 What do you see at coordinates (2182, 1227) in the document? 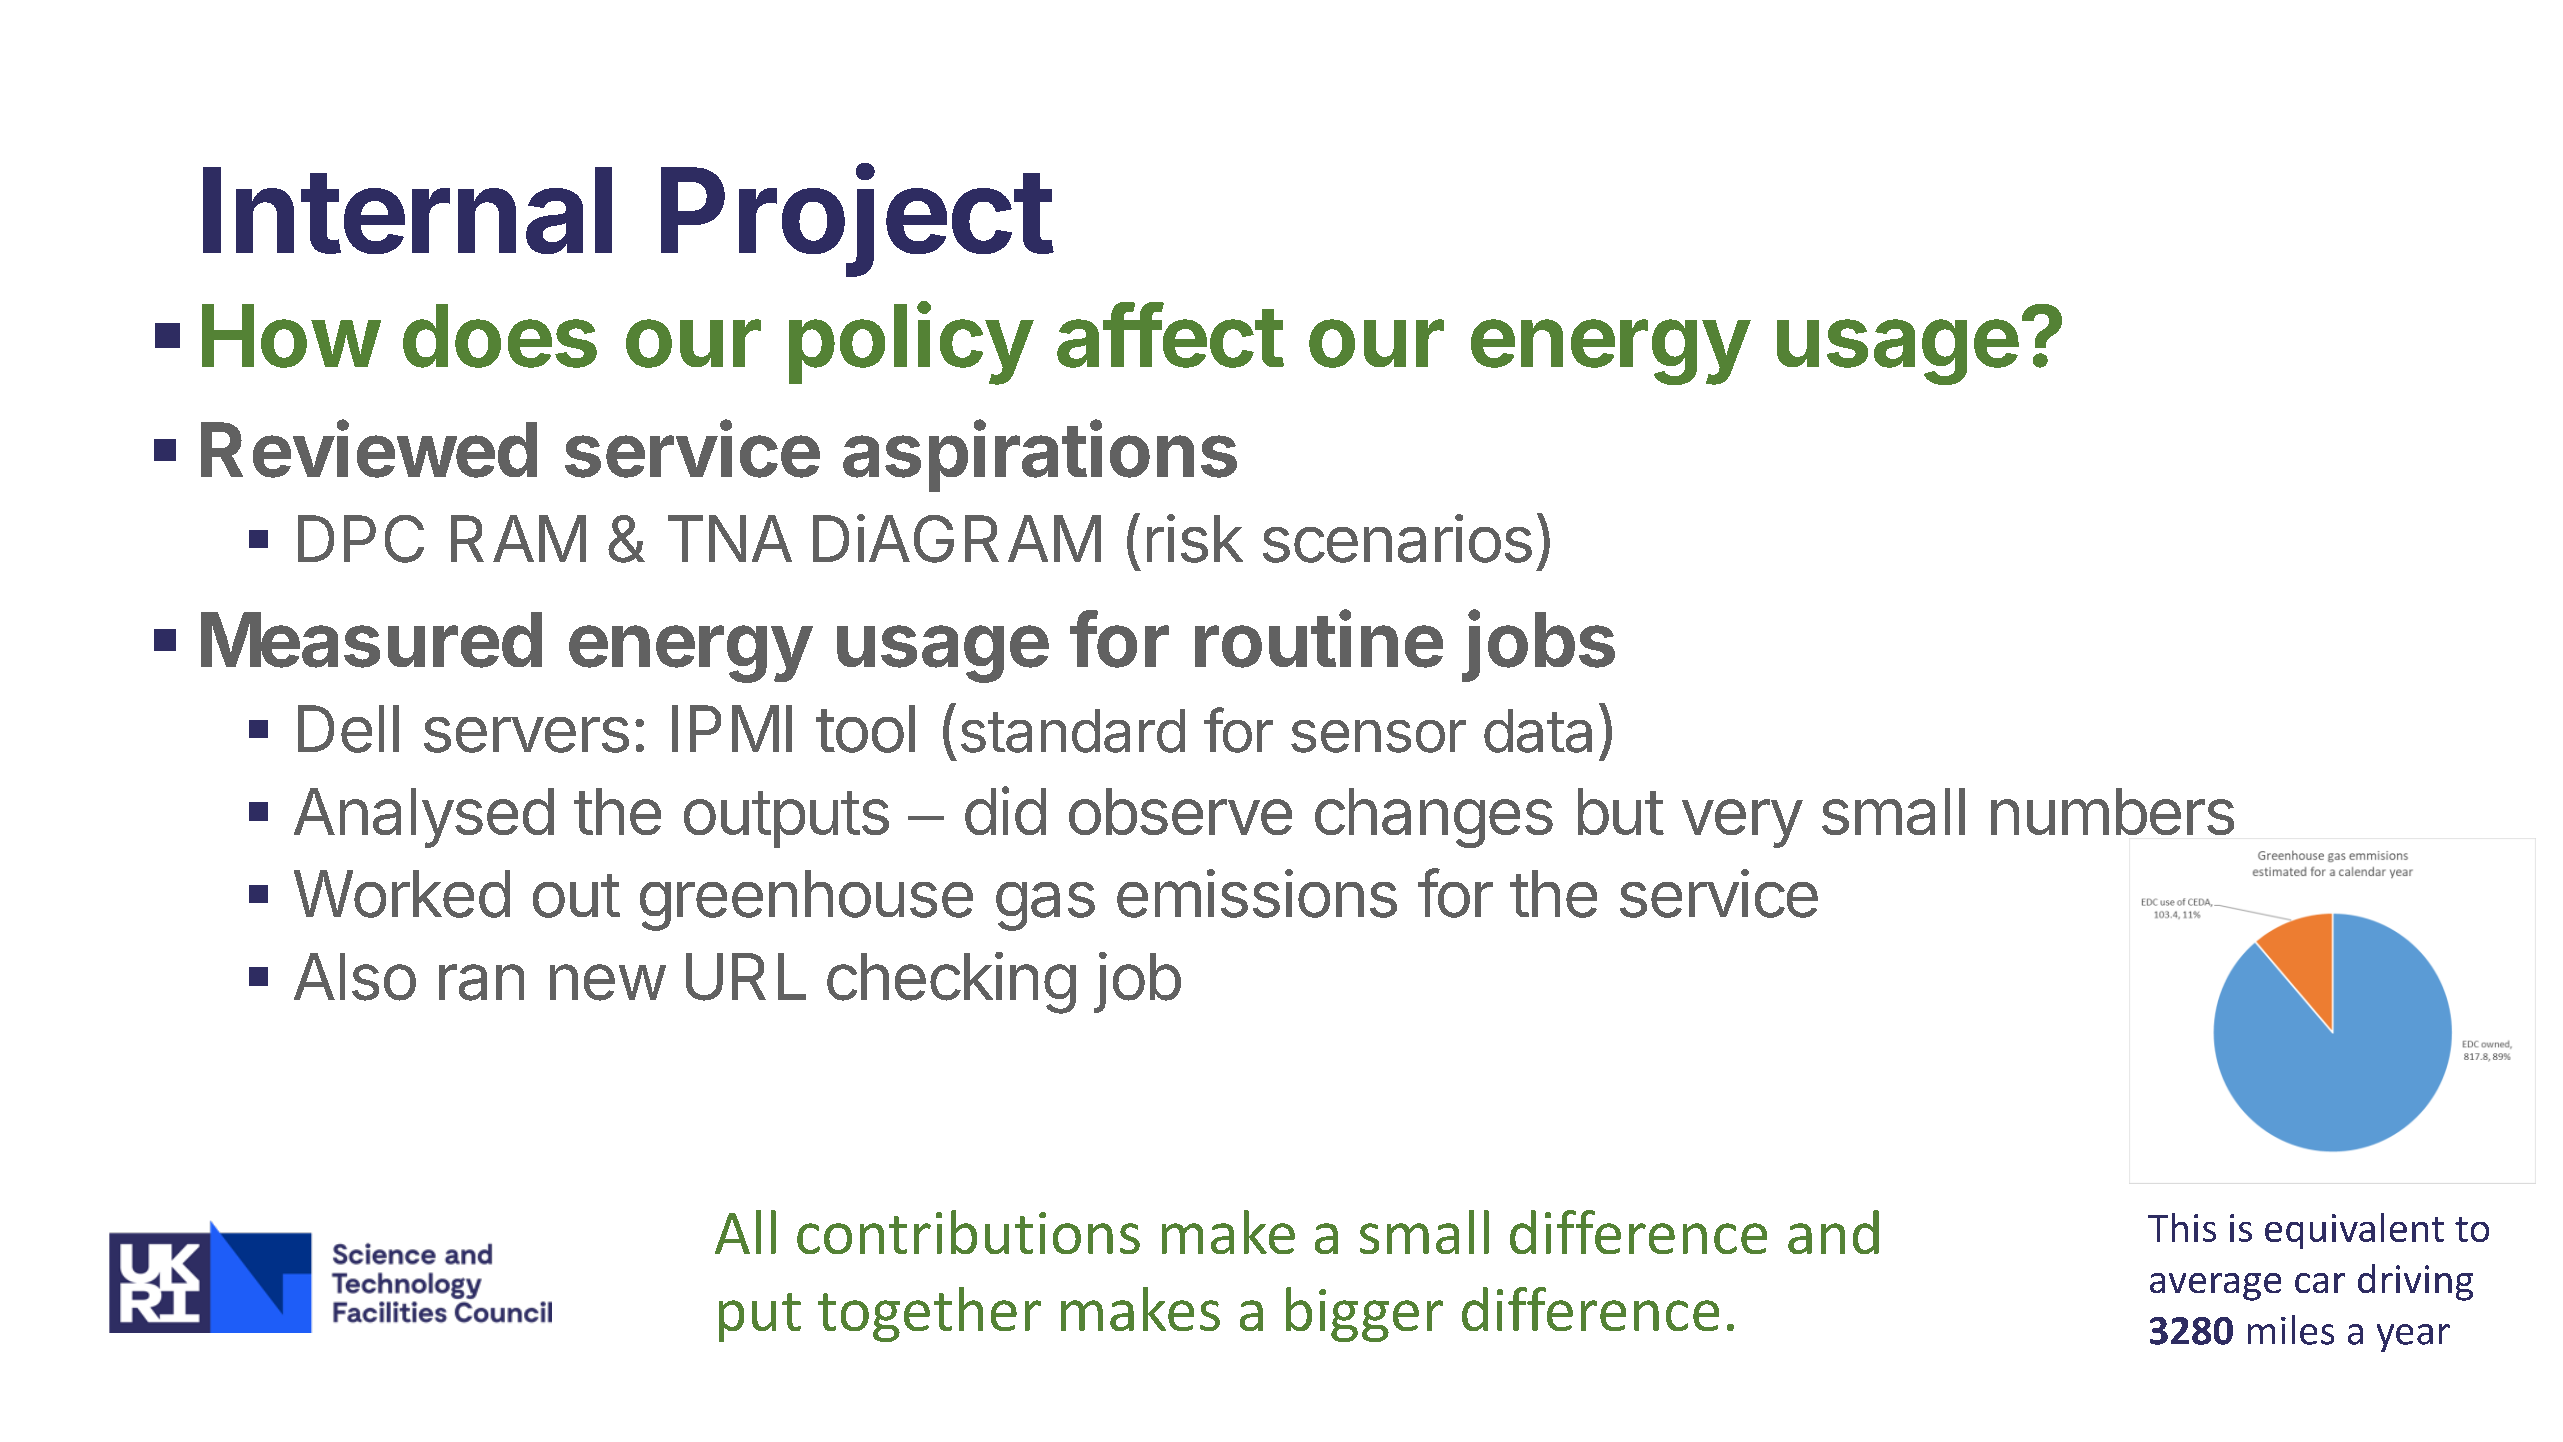
I see `This` at bounding box center [2182, 1227].
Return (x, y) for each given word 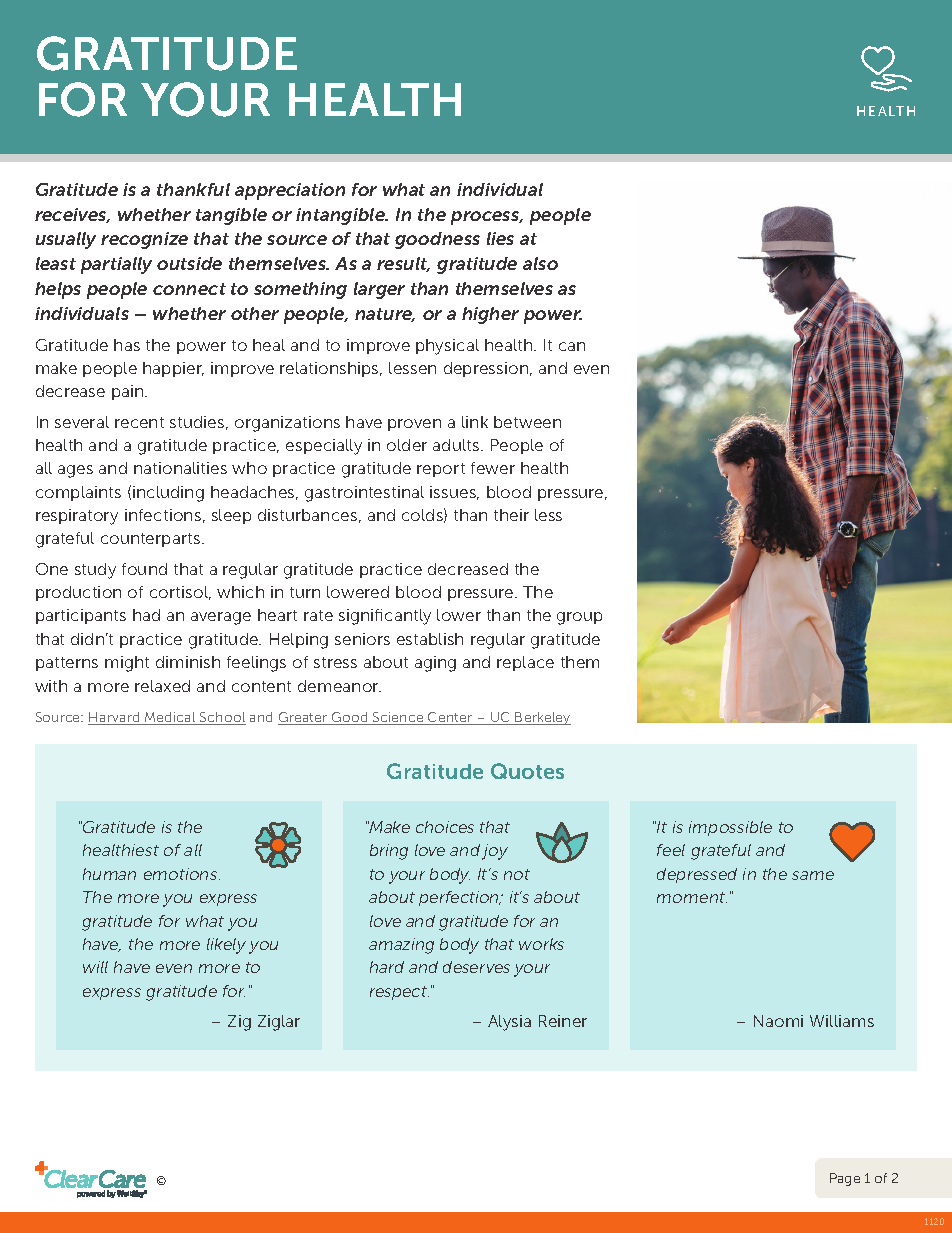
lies (500, 238)
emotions (182, 874)
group (579, 618)
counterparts (152, 540)
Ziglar (279, 1023)
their (511, 515)
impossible (730, 828)
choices (445, 827)
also (540, 263)
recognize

## What is being asked
Rewrite the material above with "document" changed to "page" and everything else left as it is. Leave the pictures out of your answer.

## Task solution
 What do you see at coordinates (2182, 1227) in the page? 
I see `This` at bounding box center [2182, 1227].
Return (x, y) for each given word 
lies (500, 238)
emotions (182, 874)
group (579, 618)
counterparts (152, 540)
Ziglar (279, 1023)
their (511, 515)
impossible (730, 828)
choices (445, 827)
also (540, 263)
recognize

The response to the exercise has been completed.